VidEoMT: Your ViT is Secretly Also a Video Segmentation Model¶

Conference: CVPR 2026 arXiv: 2602.17807 Code: https://www.tue-mps.org/videomt/ Area: Semantic Segmentation / Video Understanding / Efficient Models Keywords: video segmentation, encoder-only, query propagation, ViT, DINOv2, real-time

TL;DR¶

This paper proposes VidEoMT, an encoder-only video segmentation model that unifies segmentation and temporal association within a single ViT encoder via query propagation and query fusion, eliminating all dedicated tracking modules. It achieves 160 FPS on YouTube-VIS 2019 (10×+ faster than CAVIS) with only a 0.3 AP drop.

Background & Motivation¶

Limitations of Prior Work¶

Background: Existing online video segmentation methods (CAVIS, DVIS++, DVIS-DAQ) follow a decoupled "segmenter + tracker" paradigm: the segmenter consists of ViT + ViT-Adapter + Mask2Former pixel decoder + Transformer decoder, while the tracker comprises context-aware features + re-identification layers + Transformer tracking blocks.
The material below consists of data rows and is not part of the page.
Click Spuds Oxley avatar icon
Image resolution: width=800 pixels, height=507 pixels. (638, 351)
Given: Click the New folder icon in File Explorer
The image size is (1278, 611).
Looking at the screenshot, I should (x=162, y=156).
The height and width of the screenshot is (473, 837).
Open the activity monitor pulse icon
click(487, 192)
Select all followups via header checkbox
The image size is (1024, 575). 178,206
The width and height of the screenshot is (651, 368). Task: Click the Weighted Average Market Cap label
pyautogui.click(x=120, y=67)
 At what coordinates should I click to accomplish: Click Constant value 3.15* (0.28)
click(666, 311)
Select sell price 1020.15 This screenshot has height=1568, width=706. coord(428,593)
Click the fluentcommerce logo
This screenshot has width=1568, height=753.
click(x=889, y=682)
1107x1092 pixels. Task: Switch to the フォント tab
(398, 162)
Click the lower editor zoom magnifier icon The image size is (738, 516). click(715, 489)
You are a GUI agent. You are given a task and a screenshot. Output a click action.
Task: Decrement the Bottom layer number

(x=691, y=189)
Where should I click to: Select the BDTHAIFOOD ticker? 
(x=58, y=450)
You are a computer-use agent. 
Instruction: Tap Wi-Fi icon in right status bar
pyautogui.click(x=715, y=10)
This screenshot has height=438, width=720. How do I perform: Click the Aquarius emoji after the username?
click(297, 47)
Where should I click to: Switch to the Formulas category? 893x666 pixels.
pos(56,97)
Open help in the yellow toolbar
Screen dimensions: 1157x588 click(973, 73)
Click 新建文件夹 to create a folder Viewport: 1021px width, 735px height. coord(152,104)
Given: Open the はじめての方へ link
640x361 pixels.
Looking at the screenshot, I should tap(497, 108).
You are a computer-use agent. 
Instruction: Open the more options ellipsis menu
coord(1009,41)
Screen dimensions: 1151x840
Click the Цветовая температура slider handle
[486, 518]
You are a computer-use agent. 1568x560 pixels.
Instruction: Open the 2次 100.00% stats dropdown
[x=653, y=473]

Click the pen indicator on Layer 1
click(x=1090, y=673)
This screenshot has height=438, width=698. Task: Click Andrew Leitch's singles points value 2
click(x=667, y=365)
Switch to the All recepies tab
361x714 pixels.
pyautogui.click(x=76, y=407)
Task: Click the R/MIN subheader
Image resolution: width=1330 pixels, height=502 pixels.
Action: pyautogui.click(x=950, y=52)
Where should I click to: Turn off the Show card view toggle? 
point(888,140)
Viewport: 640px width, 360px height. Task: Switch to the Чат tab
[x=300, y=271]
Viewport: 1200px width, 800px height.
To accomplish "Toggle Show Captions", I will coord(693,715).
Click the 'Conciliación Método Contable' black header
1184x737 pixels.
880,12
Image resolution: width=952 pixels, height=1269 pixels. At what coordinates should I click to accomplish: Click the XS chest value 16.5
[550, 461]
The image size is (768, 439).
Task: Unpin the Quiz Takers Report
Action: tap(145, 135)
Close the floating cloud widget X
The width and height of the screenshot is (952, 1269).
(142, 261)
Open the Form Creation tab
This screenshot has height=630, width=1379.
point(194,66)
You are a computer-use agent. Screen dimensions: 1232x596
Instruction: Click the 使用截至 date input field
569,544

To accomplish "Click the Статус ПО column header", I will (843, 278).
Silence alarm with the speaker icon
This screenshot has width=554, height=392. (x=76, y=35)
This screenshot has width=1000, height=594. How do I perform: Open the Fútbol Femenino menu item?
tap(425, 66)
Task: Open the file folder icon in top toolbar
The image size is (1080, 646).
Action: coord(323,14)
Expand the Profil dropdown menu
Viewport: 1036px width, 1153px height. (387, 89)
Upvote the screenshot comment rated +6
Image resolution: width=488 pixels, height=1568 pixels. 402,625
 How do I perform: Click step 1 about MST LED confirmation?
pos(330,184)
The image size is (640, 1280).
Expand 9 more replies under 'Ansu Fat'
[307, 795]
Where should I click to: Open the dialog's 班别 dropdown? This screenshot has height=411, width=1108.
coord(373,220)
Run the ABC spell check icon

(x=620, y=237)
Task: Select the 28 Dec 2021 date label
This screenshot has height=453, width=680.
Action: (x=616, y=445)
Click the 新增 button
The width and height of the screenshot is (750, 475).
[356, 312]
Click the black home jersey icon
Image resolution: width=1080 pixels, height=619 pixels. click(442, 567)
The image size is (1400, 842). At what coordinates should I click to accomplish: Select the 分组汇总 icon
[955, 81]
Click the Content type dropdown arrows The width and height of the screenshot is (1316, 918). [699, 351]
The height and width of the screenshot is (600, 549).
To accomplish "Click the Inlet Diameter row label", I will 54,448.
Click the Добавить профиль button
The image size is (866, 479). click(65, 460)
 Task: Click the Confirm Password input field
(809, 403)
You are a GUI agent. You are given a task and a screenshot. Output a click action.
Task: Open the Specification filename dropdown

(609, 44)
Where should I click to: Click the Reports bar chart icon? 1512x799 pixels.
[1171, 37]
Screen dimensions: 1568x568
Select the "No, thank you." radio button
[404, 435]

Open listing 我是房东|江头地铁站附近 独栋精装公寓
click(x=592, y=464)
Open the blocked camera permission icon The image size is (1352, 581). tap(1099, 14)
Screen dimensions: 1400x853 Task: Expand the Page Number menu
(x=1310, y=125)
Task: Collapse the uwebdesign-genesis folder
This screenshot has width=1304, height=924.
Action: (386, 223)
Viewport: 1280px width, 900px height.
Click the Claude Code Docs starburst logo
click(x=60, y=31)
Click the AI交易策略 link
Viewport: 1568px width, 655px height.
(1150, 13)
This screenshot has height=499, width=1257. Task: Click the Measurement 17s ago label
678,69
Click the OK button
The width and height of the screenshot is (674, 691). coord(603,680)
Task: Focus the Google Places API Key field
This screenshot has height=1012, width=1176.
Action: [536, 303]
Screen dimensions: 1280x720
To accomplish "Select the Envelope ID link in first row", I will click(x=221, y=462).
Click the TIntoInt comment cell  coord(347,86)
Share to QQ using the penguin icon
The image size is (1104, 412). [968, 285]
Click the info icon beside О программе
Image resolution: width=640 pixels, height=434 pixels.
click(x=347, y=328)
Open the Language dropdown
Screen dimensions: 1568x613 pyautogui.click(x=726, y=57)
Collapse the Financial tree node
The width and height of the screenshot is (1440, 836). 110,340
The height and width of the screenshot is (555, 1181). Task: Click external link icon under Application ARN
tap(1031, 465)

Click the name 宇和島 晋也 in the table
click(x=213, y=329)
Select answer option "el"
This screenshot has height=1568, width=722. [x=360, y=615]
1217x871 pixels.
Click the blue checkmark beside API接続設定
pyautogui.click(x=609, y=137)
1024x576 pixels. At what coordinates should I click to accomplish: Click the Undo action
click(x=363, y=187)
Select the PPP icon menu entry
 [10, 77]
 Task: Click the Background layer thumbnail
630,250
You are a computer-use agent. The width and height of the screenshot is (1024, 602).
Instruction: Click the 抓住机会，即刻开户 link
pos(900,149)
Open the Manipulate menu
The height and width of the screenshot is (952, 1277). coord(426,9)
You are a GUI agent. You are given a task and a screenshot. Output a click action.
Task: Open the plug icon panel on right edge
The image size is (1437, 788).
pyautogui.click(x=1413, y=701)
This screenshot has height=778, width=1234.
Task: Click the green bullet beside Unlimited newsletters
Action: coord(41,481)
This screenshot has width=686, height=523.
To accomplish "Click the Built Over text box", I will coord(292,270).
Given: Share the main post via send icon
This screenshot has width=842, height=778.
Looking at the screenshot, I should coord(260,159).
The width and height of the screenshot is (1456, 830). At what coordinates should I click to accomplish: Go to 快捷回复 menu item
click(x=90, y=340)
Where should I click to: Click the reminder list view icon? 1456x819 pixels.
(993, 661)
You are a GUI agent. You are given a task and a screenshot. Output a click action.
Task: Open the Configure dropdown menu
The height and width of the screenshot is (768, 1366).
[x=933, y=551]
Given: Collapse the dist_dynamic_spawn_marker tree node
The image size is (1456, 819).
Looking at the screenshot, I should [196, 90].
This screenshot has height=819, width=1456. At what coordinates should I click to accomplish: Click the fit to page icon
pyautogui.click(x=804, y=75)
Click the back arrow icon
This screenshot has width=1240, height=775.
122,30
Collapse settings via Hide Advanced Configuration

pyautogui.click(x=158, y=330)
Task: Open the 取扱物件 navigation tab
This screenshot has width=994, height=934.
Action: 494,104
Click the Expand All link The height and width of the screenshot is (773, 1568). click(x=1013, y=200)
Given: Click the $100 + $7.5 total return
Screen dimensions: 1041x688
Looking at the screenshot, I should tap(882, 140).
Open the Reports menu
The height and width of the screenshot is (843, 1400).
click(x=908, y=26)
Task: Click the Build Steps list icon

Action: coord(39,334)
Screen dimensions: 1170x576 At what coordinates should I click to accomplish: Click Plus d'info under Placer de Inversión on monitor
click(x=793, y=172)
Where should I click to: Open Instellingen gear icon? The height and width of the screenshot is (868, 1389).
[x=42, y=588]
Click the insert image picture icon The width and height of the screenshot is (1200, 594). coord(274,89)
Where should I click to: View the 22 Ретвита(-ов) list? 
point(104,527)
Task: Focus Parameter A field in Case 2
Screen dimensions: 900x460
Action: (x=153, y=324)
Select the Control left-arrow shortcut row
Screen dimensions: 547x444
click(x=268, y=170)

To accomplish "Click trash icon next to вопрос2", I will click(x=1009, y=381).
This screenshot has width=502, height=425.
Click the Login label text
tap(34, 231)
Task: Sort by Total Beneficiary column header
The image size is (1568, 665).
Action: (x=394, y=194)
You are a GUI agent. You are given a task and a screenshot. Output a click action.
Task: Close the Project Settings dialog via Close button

Although accurate, this architecture is extremely complex and slow (CAVIS achieves only 15 FPS). The EoMT paper demonstrated that image segmentation can be performed in an encoder-only fashion (without decoder or pixel decoder). The question is whether video segmentation can follow suit — with temporal tracking being the key additional challenge.

Root Cause¶

Goal: Can a single, simple encoder-only ViT simultaneously perform video segmentation and temporal association, achieving near-SOTA accuracy at an order-of-magnitude speed improvement?

Method¶

Overall Architecture¶

VidEoMT builds on EoMT: \(N\) learnable queries are injected into the last \(L_2\) layers of a DINOv2 ViT and processed jointly with patch tokens, with query outputs directly predicting categories and masks. On top of this, VidEoMT introduces two lightweight mechanisms for temporal modeling: (1) Query Propagation — the output queries from the previous frame serve as input queries for the current frame; (2) Query Fusion — the previous-frame queries are linearly transformed and element-wise added to the learnable queries. No tracking modules are used.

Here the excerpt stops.